June 8, 2006 11:52:07 AM CEST
By Margreet Strijbosch
The results of an internet poll show that one in ten Dutch people regard themselves as racists and about 50 percent have an aversion to Islam. Despite these disturbing statistics, however, the Dutch still appear to be less xenophobic than many other Europeans.
Motivaction asked the survey respondents to react to the following assertions in order to determine their level of racism:
1. In the event of dismissal, 'non-native' people should lose their jobs first.
2. Dutch people should not 'mix' with other nationalities.
3. I find it unpleasant when racist terms are used to describe people from a particular ethnic group.
4. 'Native' Dutch people are more intelligent than non-native people.

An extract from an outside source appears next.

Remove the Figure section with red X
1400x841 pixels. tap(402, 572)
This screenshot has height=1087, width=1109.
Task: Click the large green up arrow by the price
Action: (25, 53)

The Netherlands Centre for Foreigners regards the results of the most recent research into racism and xenophobia among the Dutch as "extremely shocking". A survey of 1,020 people - carried out by Motivaction research bureau via the internet - shows that 'native' Dutch people have a fundamental dislike of ethnic minorities in their country.
Some 58 percent of the respondents believe a neighbourhood will go downhill if too many people from minorities live there, while 42 percent want 'native' Dutch teachers for their children.
Muslims are particularly unpopular. Half the respondents said they are afraid of Islam and its influence on Dutch society. They regard Islam as a non-peaceful religion at odds with modern life in Europe.
Despite the fact that half the respondents appear to be Islamophobes, the other half say they regard 'non-natives' (Dutch citizens with at least one parent from an ethnic minority) as likeable people. In fact, one-third regards minorities as indispensable to the Dutch economy.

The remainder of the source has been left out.